____ Task input
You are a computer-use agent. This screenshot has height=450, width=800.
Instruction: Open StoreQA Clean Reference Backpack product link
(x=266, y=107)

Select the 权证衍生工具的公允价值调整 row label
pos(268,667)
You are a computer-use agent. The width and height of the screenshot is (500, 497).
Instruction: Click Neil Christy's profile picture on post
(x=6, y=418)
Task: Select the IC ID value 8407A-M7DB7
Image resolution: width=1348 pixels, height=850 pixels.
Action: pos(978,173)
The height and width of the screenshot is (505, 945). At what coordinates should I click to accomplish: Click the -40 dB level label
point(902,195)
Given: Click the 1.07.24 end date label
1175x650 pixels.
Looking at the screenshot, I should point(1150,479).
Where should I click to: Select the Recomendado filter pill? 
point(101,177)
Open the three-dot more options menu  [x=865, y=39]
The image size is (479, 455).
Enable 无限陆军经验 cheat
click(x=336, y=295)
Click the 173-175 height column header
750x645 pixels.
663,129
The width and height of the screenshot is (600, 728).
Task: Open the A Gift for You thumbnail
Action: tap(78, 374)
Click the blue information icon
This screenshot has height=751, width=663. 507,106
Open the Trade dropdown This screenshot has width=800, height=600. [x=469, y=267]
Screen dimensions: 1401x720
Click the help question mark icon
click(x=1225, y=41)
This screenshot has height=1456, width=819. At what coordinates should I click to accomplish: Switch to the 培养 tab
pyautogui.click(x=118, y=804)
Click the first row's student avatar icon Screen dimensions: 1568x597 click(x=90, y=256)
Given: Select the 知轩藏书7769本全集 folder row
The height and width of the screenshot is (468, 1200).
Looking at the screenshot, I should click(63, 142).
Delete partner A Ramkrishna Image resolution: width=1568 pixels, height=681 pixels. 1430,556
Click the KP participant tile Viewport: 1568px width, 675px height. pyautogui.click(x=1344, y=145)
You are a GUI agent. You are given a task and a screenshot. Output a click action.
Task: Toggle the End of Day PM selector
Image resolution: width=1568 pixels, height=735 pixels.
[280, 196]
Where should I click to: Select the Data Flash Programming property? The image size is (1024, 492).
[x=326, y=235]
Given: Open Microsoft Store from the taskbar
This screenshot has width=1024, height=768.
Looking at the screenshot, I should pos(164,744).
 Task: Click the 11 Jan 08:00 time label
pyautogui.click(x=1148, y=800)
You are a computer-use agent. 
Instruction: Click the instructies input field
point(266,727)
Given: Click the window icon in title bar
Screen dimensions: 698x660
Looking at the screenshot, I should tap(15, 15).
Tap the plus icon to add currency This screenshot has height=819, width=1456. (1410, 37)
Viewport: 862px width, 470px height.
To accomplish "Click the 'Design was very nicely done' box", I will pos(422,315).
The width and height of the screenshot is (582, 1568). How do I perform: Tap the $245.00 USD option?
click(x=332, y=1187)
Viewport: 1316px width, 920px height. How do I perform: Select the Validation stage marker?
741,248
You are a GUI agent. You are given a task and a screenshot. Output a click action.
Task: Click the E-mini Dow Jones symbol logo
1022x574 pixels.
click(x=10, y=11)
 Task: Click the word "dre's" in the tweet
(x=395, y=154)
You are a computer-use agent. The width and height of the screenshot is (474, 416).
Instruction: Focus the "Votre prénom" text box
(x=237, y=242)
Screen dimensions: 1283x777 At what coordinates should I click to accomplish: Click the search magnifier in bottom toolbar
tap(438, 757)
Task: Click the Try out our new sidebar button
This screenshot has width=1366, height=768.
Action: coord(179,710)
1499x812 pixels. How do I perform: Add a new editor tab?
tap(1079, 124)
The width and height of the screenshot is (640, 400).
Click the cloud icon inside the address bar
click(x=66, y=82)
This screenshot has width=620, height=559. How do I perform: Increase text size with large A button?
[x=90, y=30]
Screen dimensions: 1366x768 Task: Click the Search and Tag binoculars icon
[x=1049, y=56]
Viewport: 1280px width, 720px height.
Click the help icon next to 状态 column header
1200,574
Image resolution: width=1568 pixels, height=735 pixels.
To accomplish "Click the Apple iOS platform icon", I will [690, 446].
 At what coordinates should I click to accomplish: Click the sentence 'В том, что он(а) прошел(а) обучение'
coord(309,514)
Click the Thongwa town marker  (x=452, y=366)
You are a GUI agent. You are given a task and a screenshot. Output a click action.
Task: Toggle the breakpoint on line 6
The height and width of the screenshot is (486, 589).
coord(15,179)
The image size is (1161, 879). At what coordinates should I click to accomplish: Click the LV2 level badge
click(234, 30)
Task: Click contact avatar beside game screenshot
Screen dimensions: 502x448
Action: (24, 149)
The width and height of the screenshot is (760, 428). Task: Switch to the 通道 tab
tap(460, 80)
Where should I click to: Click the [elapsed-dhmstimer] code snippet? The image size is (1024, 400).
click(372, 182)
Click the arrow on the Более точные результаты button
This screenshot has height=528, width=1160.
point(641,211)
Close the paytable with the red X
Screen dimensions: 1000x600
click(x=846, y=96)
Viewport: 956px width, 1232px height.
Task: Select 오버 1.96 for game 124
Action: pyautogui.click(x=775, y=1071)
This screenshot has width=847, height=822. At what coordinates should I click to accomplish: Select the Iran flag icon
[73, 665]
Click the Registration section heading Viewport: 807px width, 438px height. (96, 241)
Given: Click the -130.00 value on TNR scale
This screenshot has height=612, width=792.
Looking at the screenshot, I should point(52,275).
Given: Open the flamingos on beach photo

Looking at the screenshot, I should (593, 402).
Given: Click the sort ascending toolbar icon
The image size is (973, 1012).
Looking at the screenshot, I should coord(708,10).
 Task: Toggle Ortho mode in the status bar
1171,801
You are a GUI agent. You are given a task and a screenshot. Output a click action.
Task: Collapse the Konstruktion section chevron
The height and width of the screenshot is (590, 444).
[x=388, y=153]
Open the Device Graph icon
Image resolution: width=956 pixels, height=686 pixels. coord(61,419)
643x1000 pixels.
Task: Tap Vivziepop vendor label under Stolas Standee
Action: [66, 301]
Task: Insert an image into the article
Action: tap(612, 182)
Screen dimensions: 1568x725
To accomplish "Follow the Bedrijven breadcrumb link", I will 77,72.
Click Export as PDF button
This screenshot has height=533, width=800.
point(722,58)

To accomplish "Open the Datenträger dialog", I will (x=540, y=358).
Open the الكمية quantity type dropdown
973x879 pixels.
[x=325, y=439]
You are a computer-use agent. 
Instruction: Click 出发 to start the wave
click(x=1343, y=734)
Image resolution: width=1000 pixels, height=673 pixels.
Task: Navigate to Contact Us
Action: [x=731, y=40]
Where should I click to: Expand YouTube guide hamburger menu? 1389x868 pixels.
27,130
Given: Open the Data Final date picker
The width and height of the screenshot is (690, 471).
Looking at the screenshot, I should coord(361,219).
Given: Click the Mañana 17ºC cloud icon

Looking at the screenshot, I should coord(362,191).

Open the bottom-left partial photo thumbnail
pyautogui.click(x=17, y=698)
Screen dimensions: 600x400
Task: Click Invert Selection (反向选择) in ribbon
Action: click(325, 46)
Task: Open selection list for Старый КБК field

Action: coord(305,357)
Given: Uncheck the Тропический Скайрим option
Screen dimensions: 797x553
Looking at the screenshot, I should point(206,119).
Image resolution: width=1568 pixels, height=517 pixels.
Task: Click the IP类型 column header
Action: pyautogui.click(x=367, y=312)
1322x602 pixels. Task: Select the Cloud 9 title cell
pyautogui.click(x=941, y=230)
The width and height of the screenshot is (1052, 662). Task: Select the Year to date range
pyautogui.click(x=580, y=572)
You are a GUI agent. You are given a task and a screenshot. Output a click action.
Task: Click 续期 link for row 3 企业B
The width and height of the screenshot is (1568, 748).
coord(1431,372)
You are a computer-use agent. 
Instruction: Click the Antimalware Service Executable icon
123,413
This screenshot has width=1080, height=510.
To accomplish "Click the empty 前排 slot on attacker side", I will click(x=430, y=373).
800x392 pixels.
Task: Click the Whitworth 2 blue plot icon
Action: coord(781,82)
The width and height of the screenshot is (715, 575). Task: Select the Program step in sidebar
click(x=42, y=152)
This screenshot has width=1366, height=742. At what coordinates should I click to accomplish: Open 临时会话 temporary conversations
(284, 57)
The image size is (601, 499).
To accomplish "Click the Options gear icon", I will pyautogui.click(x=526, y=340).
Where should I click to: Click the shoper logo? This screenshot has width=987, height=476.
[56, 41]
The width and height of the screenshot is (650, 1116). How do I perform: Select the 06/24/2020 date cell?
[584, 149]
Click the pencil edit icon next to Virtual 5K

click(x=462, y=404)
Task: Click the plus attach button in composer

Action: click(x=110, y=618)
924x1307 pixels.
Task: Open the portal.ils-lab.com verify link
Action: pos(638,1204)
________
- **Requirement**: How many of the lines above contain "dropdown"? Give the number by itself.

- **Output for this exercise**: 2